Comment Re:national security? (Score 1) 60

Assuming you mean Federal Debt, no. They're the largest single holder at about 19% of foreign held debt, which only makes up 47% of the total debt. It's worth keeping an eye on it, but they owe us about 0.85 cents for every $1 dollar we owe them - they can't play hardball with us unless they want us to screw them over.

Comment Re:System calls (Score 1) 375

Since they've done another round, I'll point to the Phoronix dev's actual testing where they're showing 10-15% under actual benchmarks in configurations that look like more like production to me. I don't see ANYONE able to corroborate even the lower 30% numbers people are throwing around without using fully synthetic benchmarks that do nothing but make system calls, let alone the 60% I've seen used in a couple of places (and here!).

Comment Re:Nice try (Score 1) 375

I got no clue what they're on about - that's not even what the Phoronix devs are saying - See HERE, where they're showing real world, non-synthetic stuff at between 10% and 20%. They're saying they can produce some really bad numbers with synthetic benchmarks on extremely fast SSDs, which is about the worst possible setup for this bug, but under more normal conditions they're not seeing a large hit. They're seeing nothing on some older systems with spinning disks where waiting for the disk covers the additional overhead.

Comment Re:Interesting (Score 2) 73

Your understanding is incorrect in general - 'Public Figures' need to have Malice, which normally includes knowledge of the false statement and intention to harm, but most companies do not fall under Public Figure.
For general defamation they need to have:
a) Published something false
b) Caused harm
c) Acted negligently or with malice

They didn't need to know what they were publishing is false, although that helps. They DO need to know what they were publishing things with reduced verification. Keeper contacted them repeatedly, and they updated the article repeatedly, so I'm guessing their argument is basically going to be 'They knew after our first contact that they had falsehoods up, and did not modify them'.
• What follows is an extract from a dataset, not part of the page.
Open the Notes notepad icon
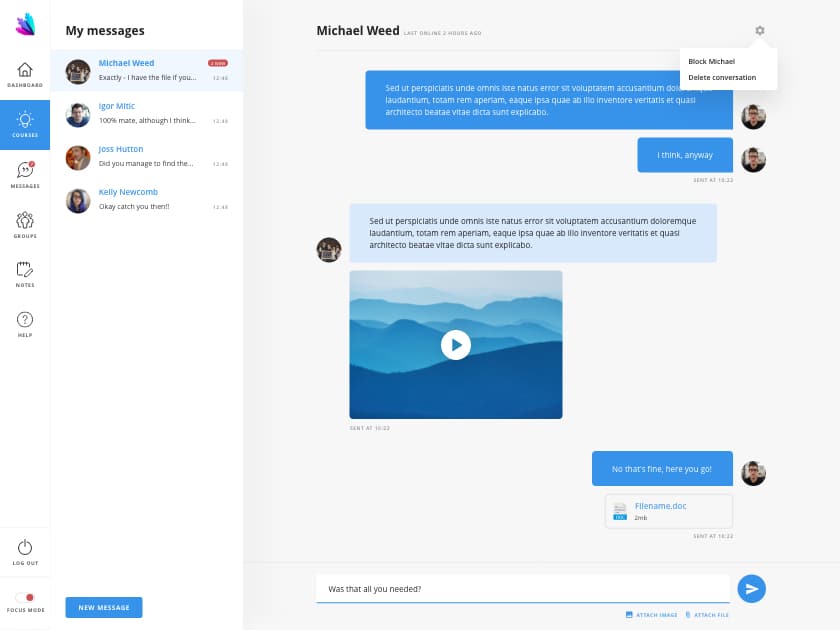Viewport: 840px width, 630px height. pos(25,270)
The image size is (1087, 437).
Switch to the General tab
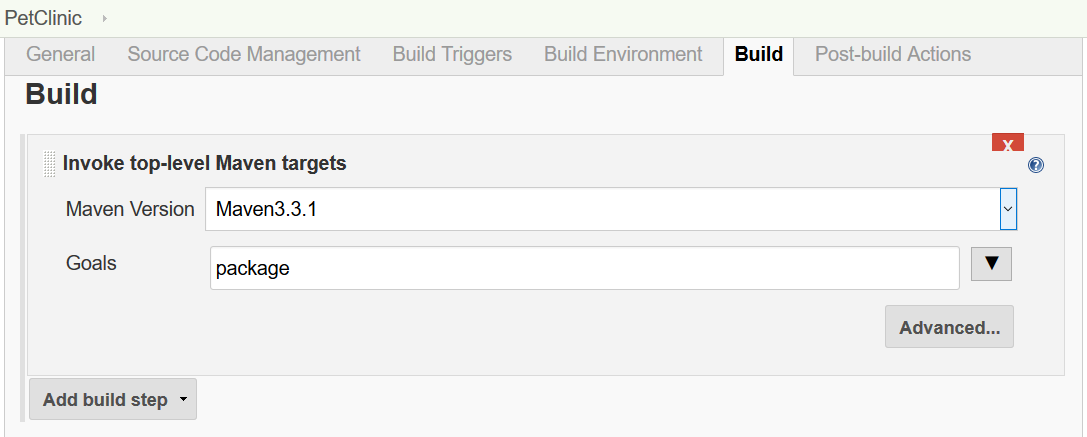pos(60,54)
Comment This isn't that surprising (Score 1) 296

The existing limits are pretty low in a lot of ways, because they're calibrated for maximum safety. There's also thresholds that seem to move from 'Long term small risk, body seems to handle pretty well' to 'short term damage, long term massive risk' to 'short term massive damage' pretty sharply - you can be pretty normal for a while, then have a large shift in risk.
As such, I'm not sure this itself is a bad thing - emergency responders almost certainly can handle elevated levels over normal with minimal health risks for the *duration of a rescue operation*. I'm just not happy it's coming out in a 'gut regulations' period, because emergency responders aren't going to *live* in those areas, and the nuance is unlikely to be communicated effectively.
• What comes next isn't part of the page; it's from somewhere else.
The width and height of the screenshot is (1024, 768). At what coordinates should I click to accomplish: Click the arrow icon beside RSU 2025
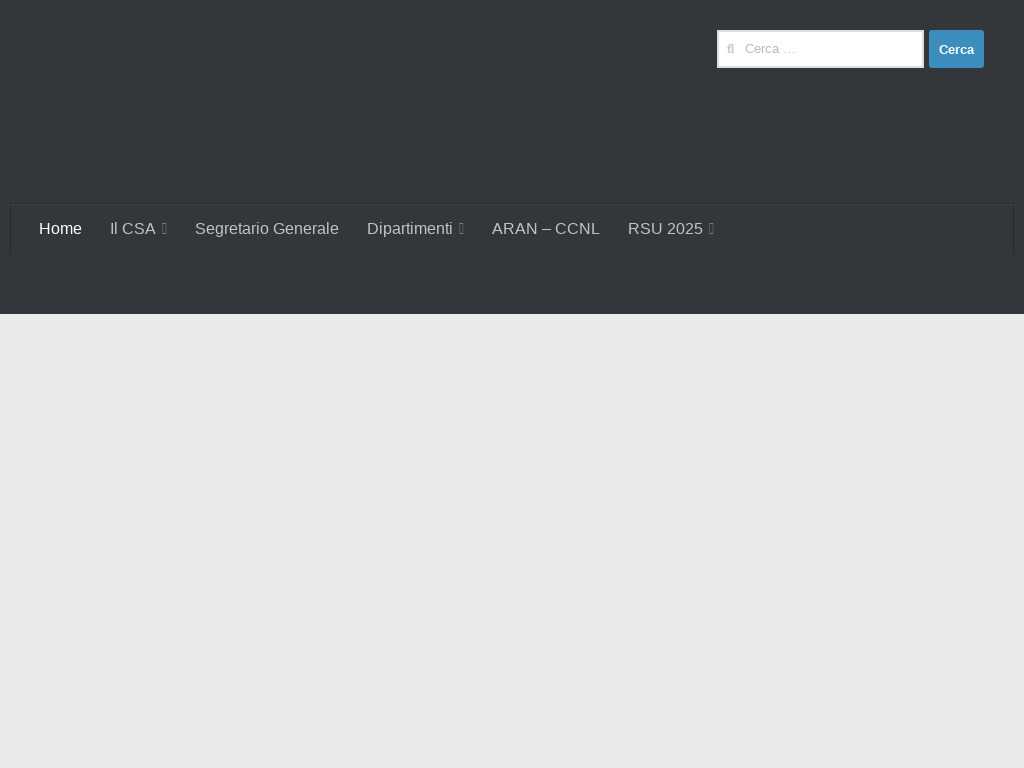711,229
Comment Re:face recognition (Score 5, Insightful) 92

You're assuming the data is unbiased - one of the known issues with systems like this is that biased policing can lead to datasets that don't reflect reality. A common example is how every other piece of data we have suggests that all racial and economic groups use illegal drugs at similar levels, but when you feed drug arrest records into predictive systems, they tell you lower income minority neighborhoods should be targeted. Which, logically, results in an even higher rate of arrest in those neighborhoods, but means there's even fewer police resources looking at other areas, potentially depressing arrests. And when you feed THAT data back in, it reinforces the same patterns.

Existing police biases generate the data you're feeding into the system. Bias in, Bias out. It's not like this is a new idea.